The larger aftershocks, a couple of hours later, presented to an audience whose nervous systems had been forcibly and hastily rewired, provided a communal experience that was not nearly as gleeful as the first.
posted by dyoneo at 8:18 AM on April 18, 2008 [9 favorites]


I slept through the first one, but I just felt that aftershock.
posted by pieoverdone at 8:19 AM on April 18, 2008


Aftershock! Damn, that was freaky. Still.
posted by notsnot at 8:20 AM on April 18, 2008


Woke me up. I'm from California, living in Chicago. Thought I was losing my mind. I wasn't.
posted by rbs at 8:23 AM on April 18, 2008


Heh. Thought I might've just felt an aftershock—but then again, given the Class C quality of the office building I work in, it could've just been a car blasting the bass outside.
posted by limeonaire at 8:24 AM on April 18, 2008


was awake at the right time feeding a baby, but only heard it. didn't realize what i heard until the next morning. western 'burbs, chicago.
posted by lester at 8:27 AM on April 18, 2008


Count me as another one who slept through the first and felt that aftershock. I got a text message from my buddy asking if I felt the first one, and it took me a few minutes to make sure he wasn't pulling my leg. Oddly enough, my dog was also unfazed.
posted by kyleg at 8:31 AM on April 18, 2008


Those of you unaccustomed to earthquakes may not know that the USGS really really wants you to report what you felt, where you were when you felt it, if there was any damage, etc. Report it here!

Signed,

A California resident whose commute to work follows the San Andreas fault for ~20 miles.
posted by rtha at 8:34 AM on April 18, 2008 [1 favorite]
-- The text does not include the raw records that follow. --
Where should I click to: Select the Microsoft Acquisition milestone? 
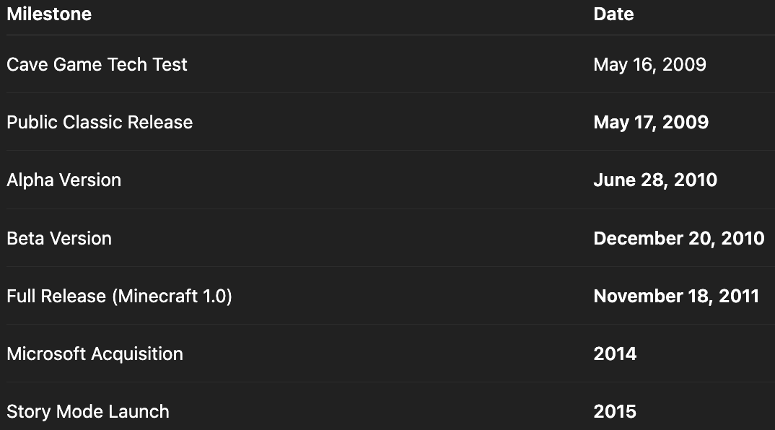[95, 354]
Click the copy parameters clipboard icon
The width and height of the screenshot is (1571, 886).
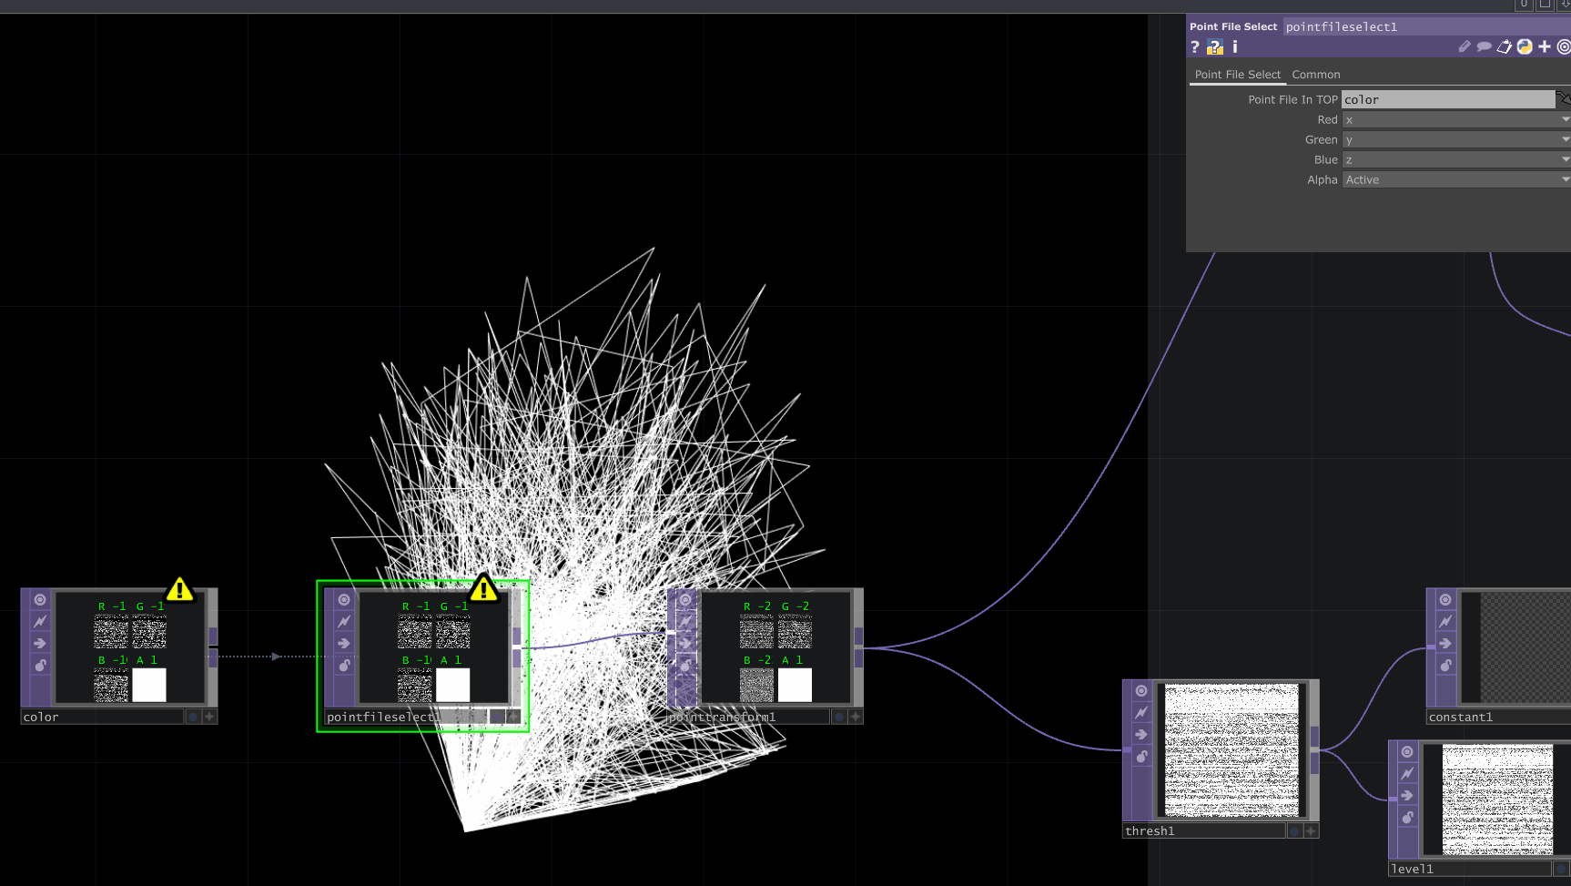[x=1504, y=47]
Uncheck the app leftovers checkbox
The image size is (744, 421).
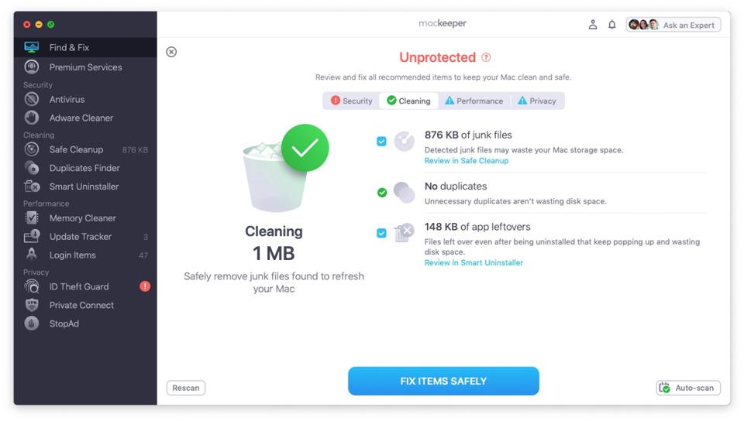[x=381, y=233]
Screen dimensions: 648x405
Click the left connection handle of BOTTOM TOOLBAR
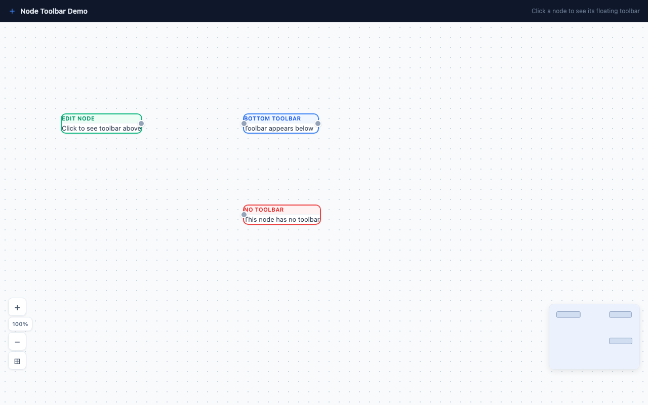[x=244, y=124]
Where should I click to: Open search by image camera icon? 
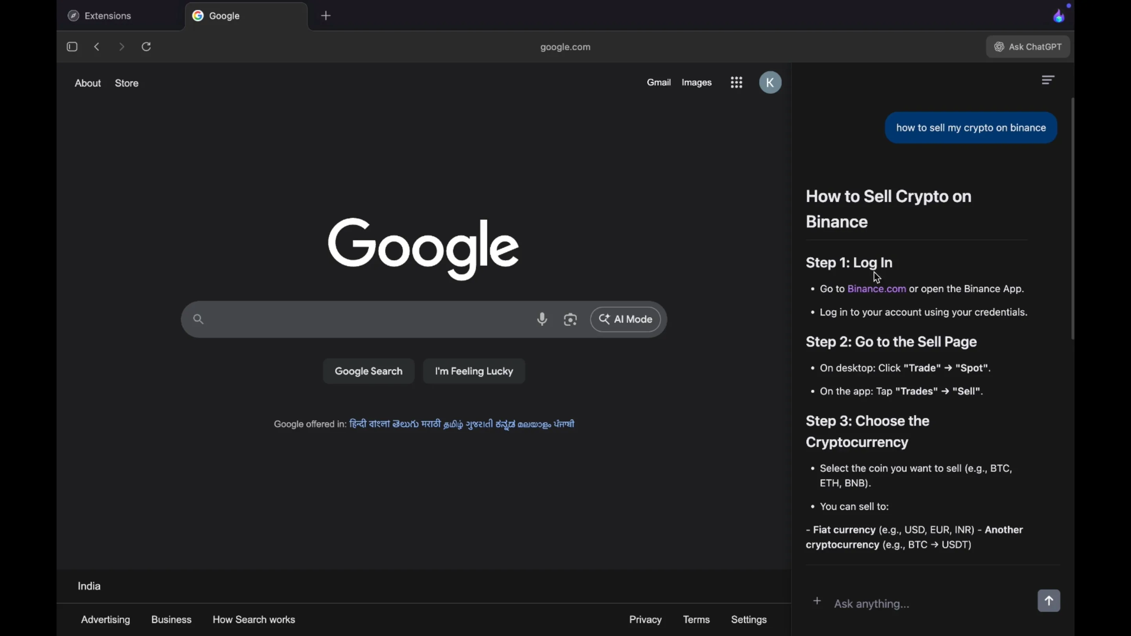point(570,319)
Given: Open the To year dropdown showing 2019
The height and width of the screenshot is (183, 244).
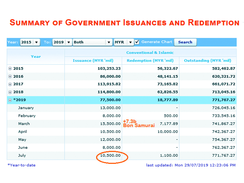Looking at the screenshot, I should click(x=62, y=42).
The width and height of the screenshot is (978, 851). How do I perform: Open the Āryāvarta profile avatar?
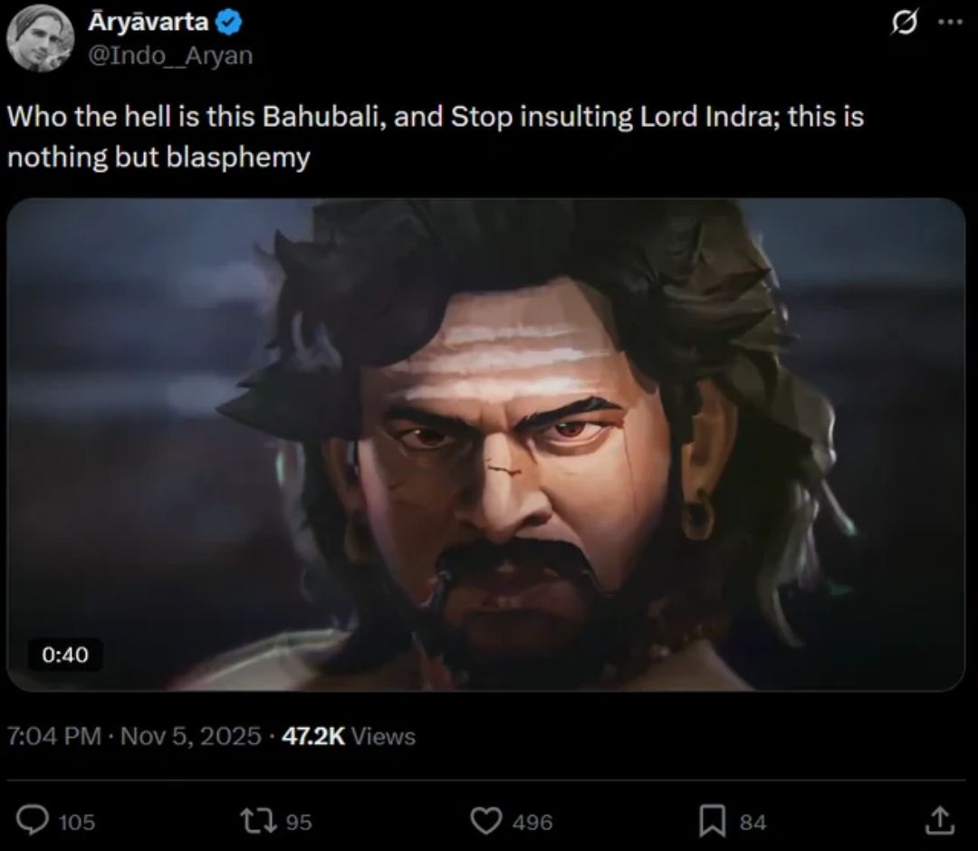coord(41,38)

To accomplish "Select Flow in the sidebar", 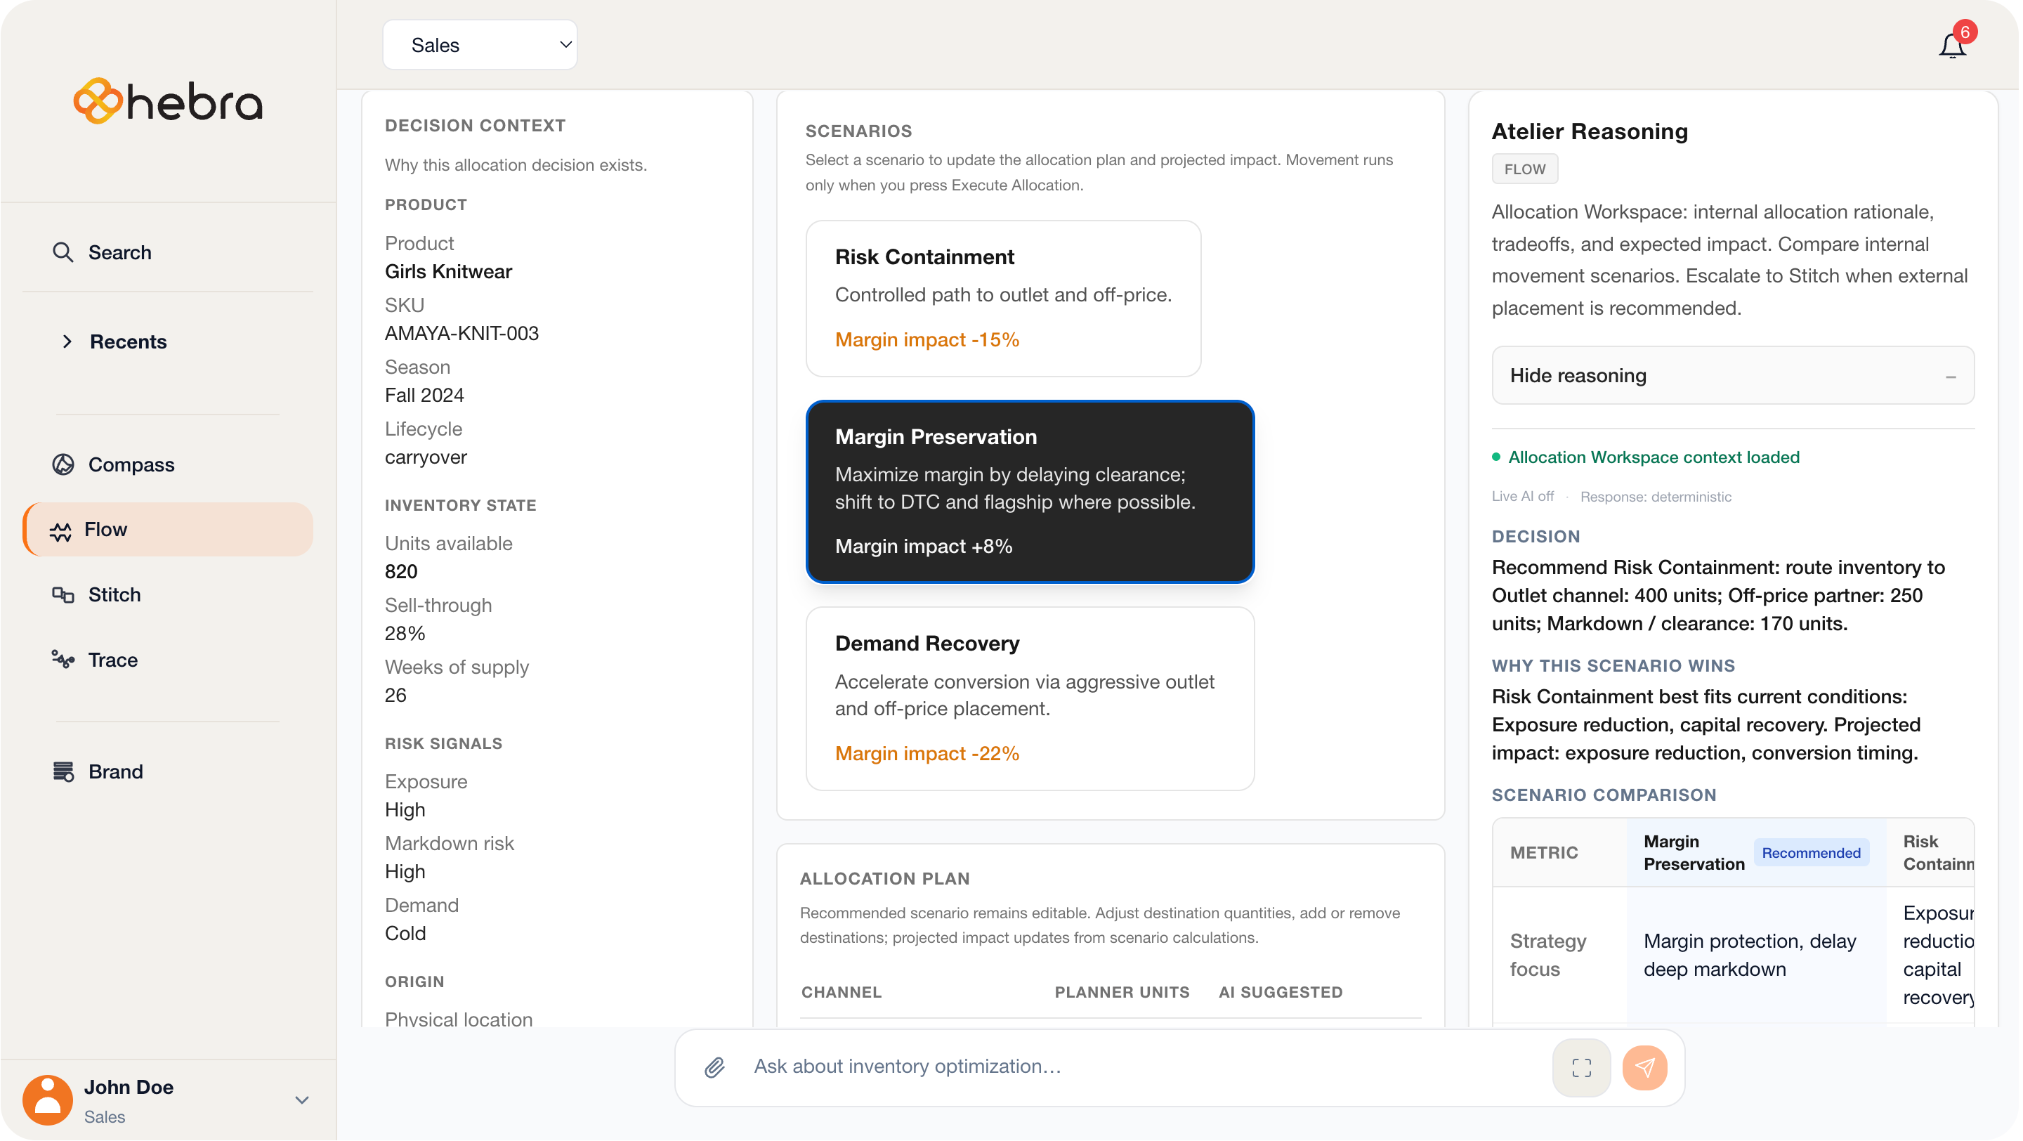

Mm. I filled out a full report when I was awakened this morning, actually, and spent a while poking around the site. I'm still completely fascinated!

(Also: The 10:14 a.m. aftershock was a 4.5—crazy!)
posted by limeonaire at 8:39 AM on April 18, 2008


I did! I attributed it to a tiredness-induced hallucination and found it satisfying to find out today that it was actually a real event.
posted by ignignokt at 8:39 AM on April 18, 2008


Thanks for the reporting site link!
posted by aramaic at 8:41 AM on April 18, 2008


My daughter called me earlier - she lives in S. Wisconsin. It woke her up, she heard something fall in the living room, got up to use the loo, and went back to bed. She found out later it was the earthquake and said, "but they said it wouldn't happen until 2010!" Heh, I had to tell her they can't predict them that accurately.

We get 'em here in Maine, but they're smaller. 2.9, stuff like that. I'll take these small puppies over tornadoes any day.
posted by Marie Mon Dieu at 8:43 AM on April 18, 2008


It took a few minutes for everyone to notice that the native Californians were ashen-faced and crying.

As a born and raised native of NorCal, I find this one a little out there. I've lived through plenty of quakes and never saw anyone ashen-faced and crying about speculated dead somewhere else.
posted by allkindsoftime at 9:01 AM on April 18, 2008 [2 favorites]


Milwaukee; didn't feel a thing.

Which is not entirely accurate; while comfortably ensconce in my bed, I felt the cat leaping off the shelf like a professional wrestler doing a top-rope takedown, where the unsuspecting opponent was my feet under the blankets.

It was not unlike an earthquake in that it brought me from a deep sleep, to a near panic in mere seconds.

I wouldn't call it a 5.4 scale cat attack though. Maybe a 3.8 or so.
posted by quin at 9:15 AM on April 18, 2008


Felt the second one in Mid-Missouri.
posted by chara at 9:27 AM on April 18, 2008


As a born and raised native of NorCal, I find this one a little out there. I've lived through plenty of quakes and never saw anyone ashen-faced and crying about speculated dead somewhere else.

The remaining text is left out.